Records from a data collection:

= = =

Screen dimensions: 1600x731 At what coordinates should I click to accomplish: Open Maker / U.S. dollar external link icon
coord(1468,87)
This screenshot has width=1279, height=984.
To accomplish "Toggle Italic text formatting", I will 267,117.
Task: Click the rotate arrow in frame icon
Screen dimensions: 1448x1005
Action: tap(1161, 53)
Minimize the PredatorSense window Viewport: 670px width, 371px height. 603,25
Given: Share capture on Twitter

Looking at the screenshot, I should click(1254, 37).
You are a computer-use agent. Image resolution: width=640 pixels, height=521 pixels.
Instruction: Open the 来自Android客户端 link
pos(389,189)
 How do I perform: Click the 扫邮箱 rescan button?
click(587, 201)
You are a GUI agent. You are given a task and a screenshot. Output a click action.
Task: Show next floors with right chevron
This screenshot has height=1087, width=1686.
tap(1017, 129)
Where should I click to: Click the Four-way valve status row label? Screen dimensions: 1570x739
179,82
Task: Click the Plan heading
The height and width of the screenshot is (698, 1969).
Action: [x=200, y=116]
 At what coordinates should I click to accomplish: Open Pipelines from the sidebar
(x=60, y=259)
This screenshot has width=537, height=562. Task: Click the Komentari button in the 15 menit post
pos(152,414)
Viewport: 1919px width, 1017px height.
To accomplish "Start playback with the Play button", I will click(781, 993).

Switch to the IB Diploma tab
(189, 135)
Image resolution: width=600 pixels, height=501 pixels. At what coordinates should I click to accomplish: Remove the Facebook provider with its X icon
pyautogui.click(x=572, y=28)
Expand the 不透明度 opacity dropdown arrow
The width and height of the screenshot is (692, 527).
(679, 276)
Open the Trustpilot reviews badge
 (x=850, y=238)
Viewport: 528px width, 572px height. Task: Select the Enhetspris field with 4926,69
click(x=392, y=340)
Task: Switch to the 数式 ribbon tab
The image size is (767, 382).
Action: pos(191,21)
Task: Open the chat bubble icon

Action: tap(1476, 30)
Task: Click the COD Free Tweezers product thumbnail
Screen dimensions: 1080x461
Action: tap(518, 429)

= = =

Pick from the records each line that contains the word "will" and show it.

To accomplish "Toggle Italic text formatting", I will 267,117.
To accomplish "Start playback with the Play button", I will click(781, 993).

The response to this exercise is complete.